→ **What you will do**: A faithful, complete copy of the entries below is required, with images removed.

→ **The data**:
##############################

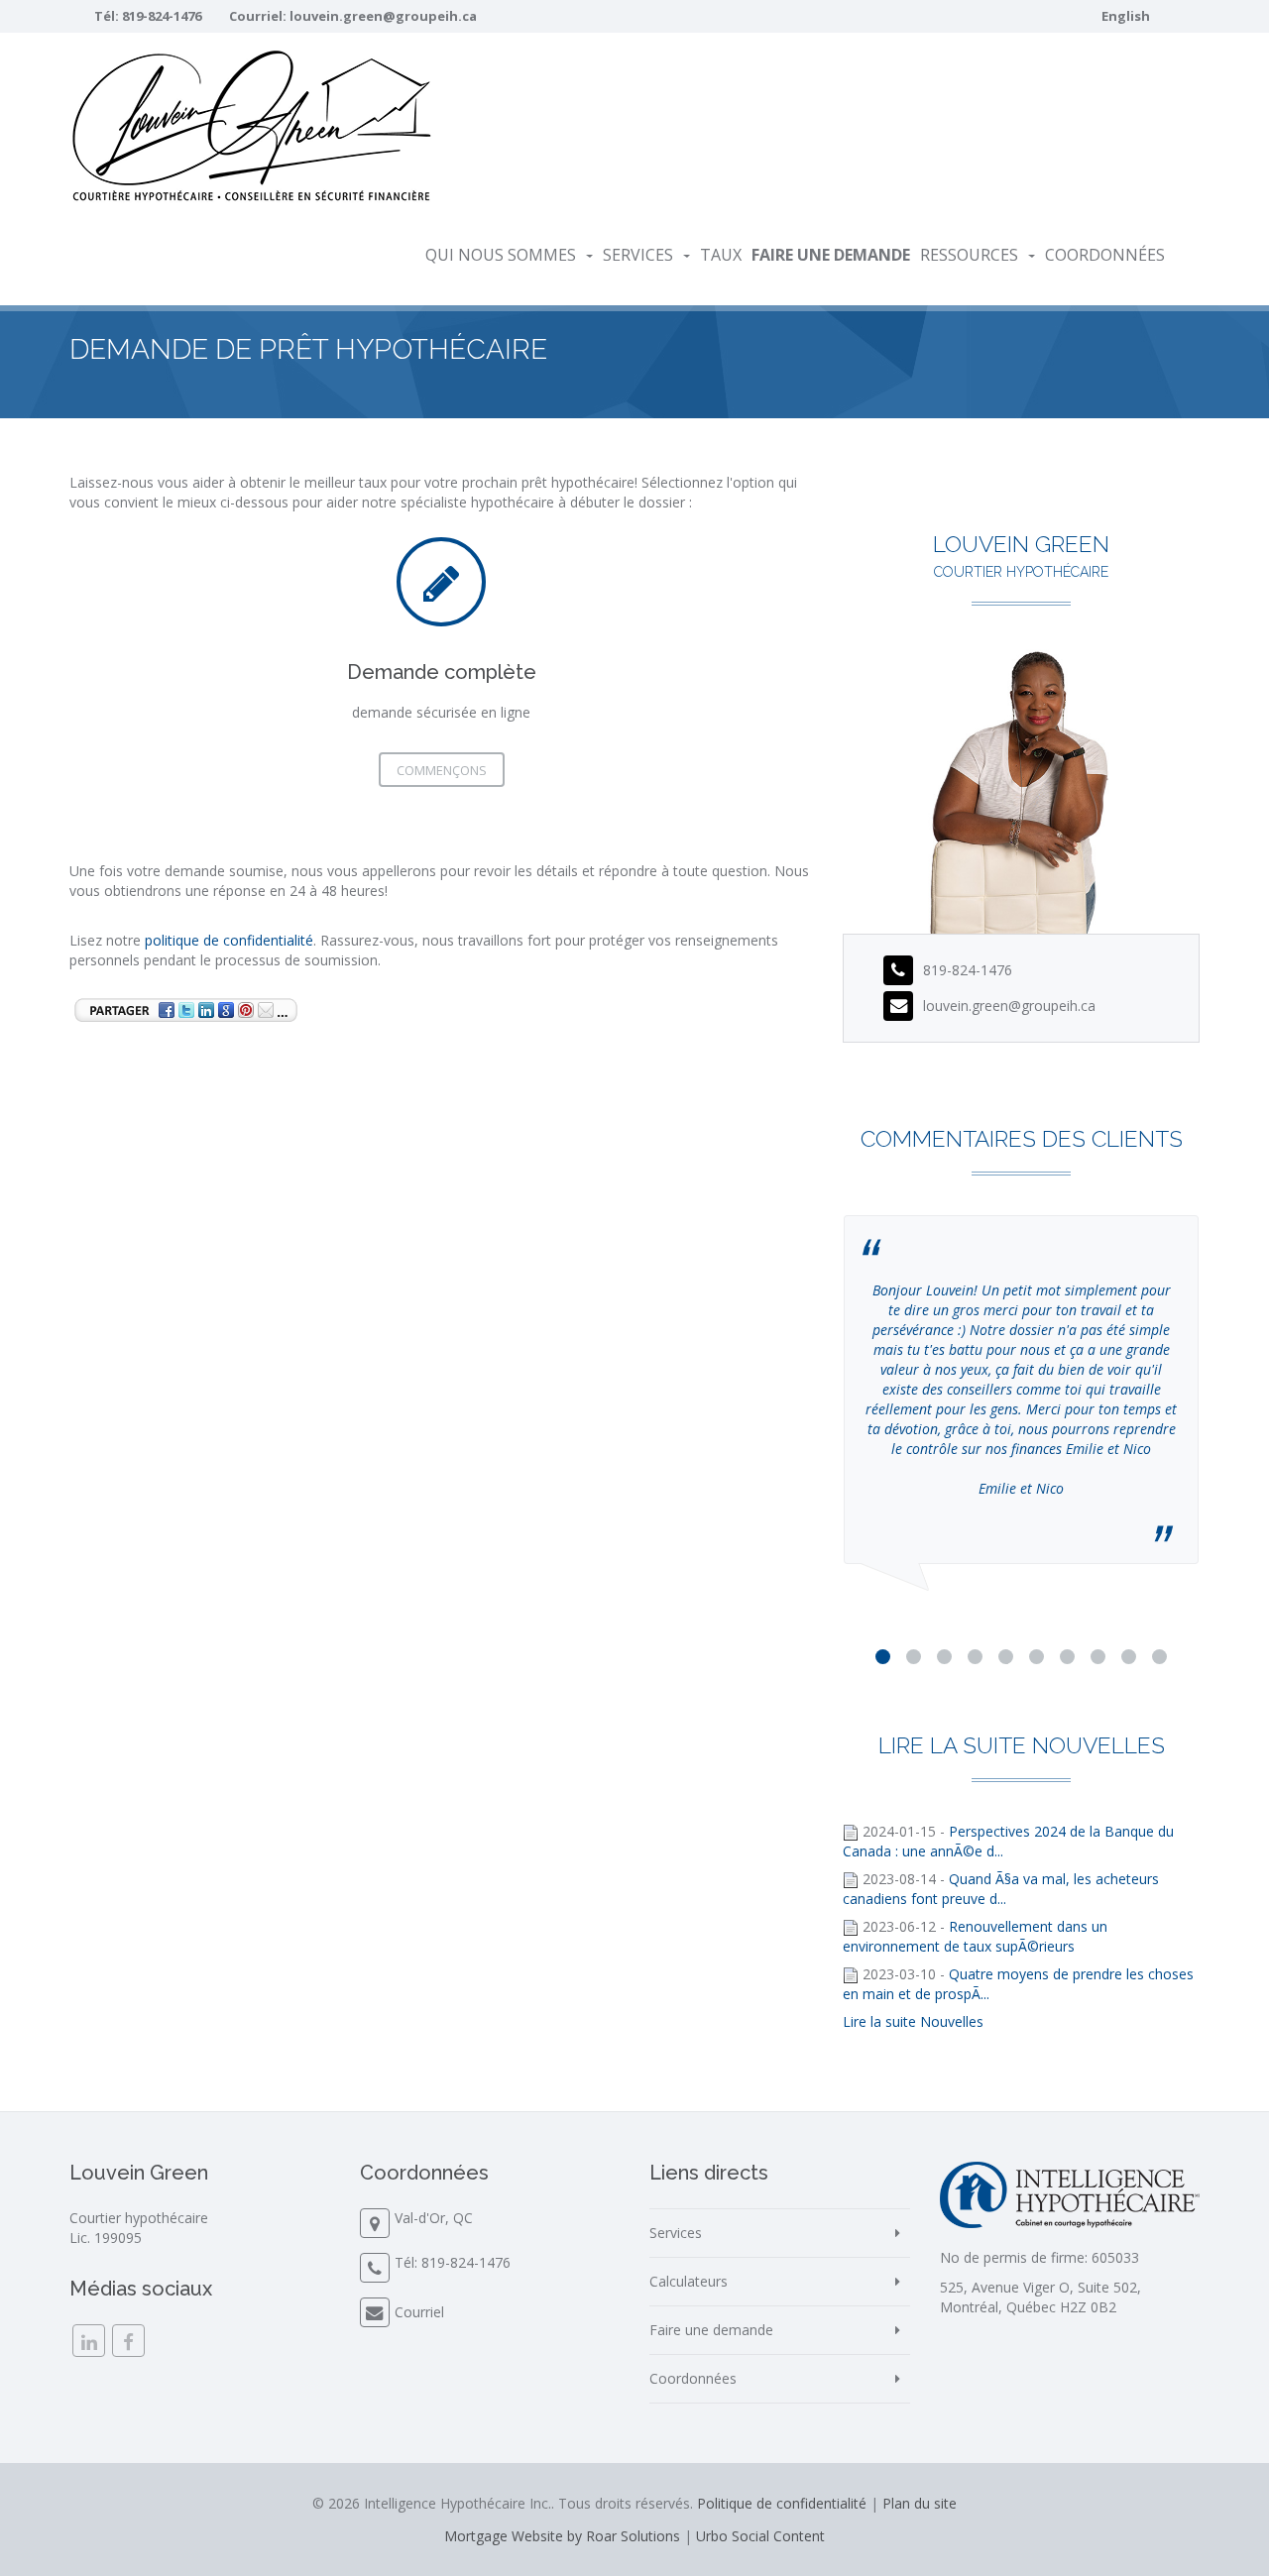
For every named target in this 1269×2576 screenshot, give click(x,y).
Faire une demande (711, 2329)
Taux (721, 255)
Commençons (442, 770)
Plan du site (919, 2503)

##############################

→ **Output below**:
For every named target in this 1269×2576 screenshot, give click(x,y).
Faire une demande (711, 2329)
Taux (721, 255)
Commençons (442, 770)
Plan du site (919, 2503)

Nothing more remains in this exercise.